Ecco allora che le conquiste azere diventano virtuali o effimere: cartelli stradali taroccati o incursioni in avanti solo per poter mostrare una bandiera dell’Azerbaigian in una determinata località. Ma poi la ritirata è immediata perché la posizione è indifendibile.
È successo così per Hadrut dichiarata conquistata dal presidente poco prima che scattasse la tregua dopo i colloqui di Mosca; per non smentire le parole del dittatore, le forze armate azere hanno inviato una squadra di incursori sabato mattina nel tentativo di far sventolare la bandiera azera davanti al palazzo comunale. Sono riusciti a infilarsi in città (tra l’altro uccidendo una donna e il figlio disabile nella loro casa) ma sono stati respinti con perdite (e prigionieri) dalle forze armene. Il tutto solo per far apparire come vere le parole del presidente.
Stretegia della tensione
Alla luce degli insuccessi sul campo, il comando azero nel corso della seconda settimana di guerra ha puntato sulla strategia di terrorizzare la popolazione civile bombardando gli insediamenti civili in primo luogo la capitale Stepanakert. Duplice l’obiettivo: distruggere quanto più possibile e far scappare la popolazione per avere un Artsakh svuotato dai suoi abitanti.

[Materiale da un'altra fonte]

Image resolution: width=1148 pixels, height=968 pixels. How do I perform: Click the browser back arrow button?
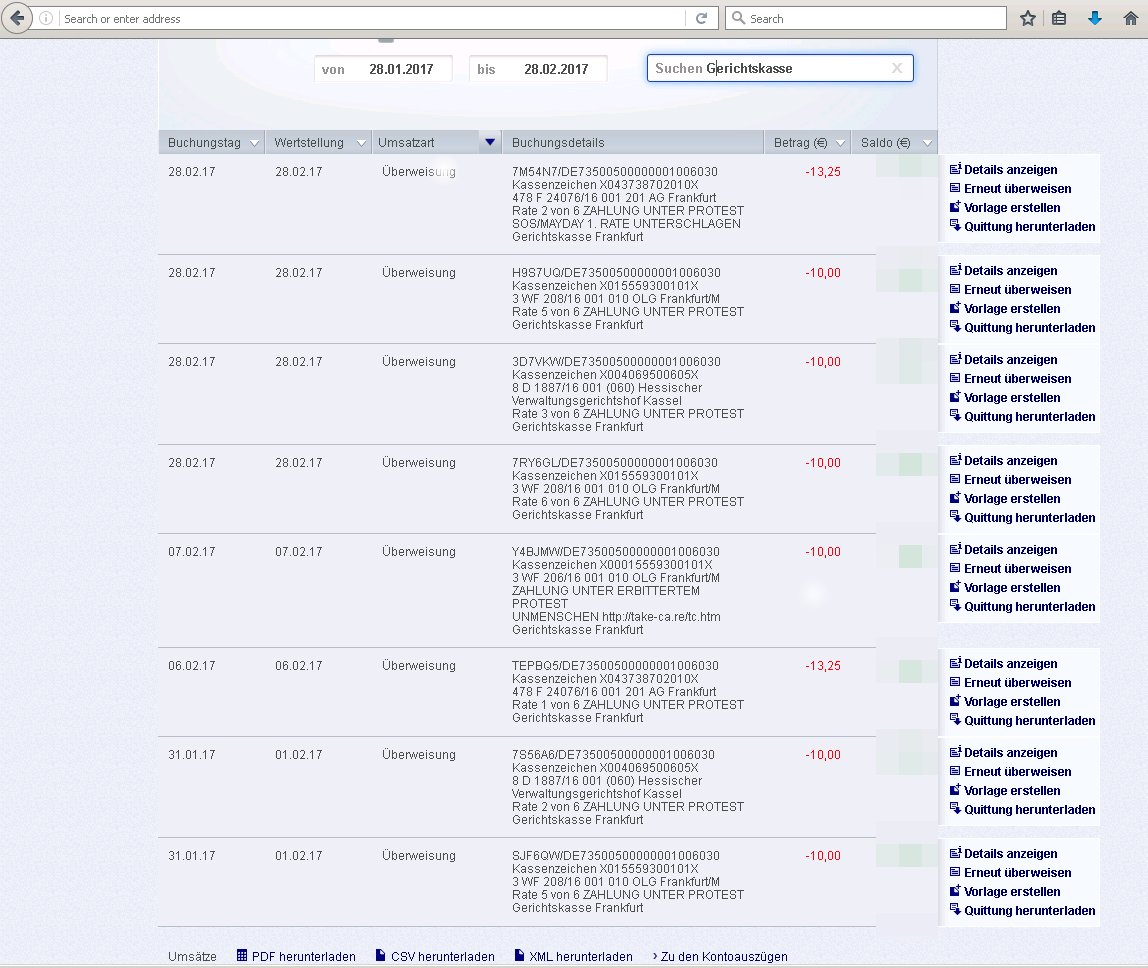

In effetti quasi metà dei 150.000 cittadini della repubblica (quasi tutte le donne, i bambini e chi non è in condizione di combattere) hanno trovato rifugio altrove. Sono rimasti gli uomini e tutte le donne che possono operare logisticamente e militarmente, pronti a combattere casa per casa se necessario.
Quanto alle distruzioni sono evidenti, ma a guerra finita la diaspora armena (che già sta raccogliendo fondi) nel giro di un paio di anni provvederà alla ricostruzione.
Da ultimo, il bombardamento della cattedrale di Shushi suona come il tentativo di spostare sul piano della guerra di religione lo scontro fra armeni e azeri. D’altronde è provata la presenza di mercenari jahadisti nelle fila azere (ci sono video inequivocabili). Ma la mossa non ha sortito altro risultato se non quello di calamitare ancora di più l’attenzione dei media verso gli armeni
Il ruolo della Turchia
In principio era solo un supporto logistico pianificato nel tempo. Armi, droni (compresi quelli prodotti dalla società di cui è proprietario il genero di Erdogan), aerei F16 e mercenari arruolati dalla Siria e via Ankara fatti arrivare in Azerbaigian.
Ma con il passare dei giorni si è capito sempre più il disegno del dittatore turco che vuole spazzare via il popolo armeno (dopo il Nagorno Karabakh sarà la volta della stessa Armenia). Non può attaccare direttamente perché la Russia, se non altro in forza del trattato CSTO, potrebbe intervenire e non accetterebbe un’ingerenza così ingombrante da parte turca; però sprona i “fratelli azeri” al combattimento e si è dichiarato contrario a qualsiasi tregua anche umanitaria.
Ma l’invadente intervento turco, unitamente alla conclamata presenza dei miliziani mercenari, al pari di altri errori tattici e di propaganda azeri, ha finito con lo spostare decisamente l’asse della simpatia dell’opinione pubblica mondiale dalla parte armena che si trova a fronteggiare due dittatori guerrafondai.
Di certo, l’Azerbaigian ne esce come un vassallo della Turchia e il prestigio di Aliyev fortemente compromesso.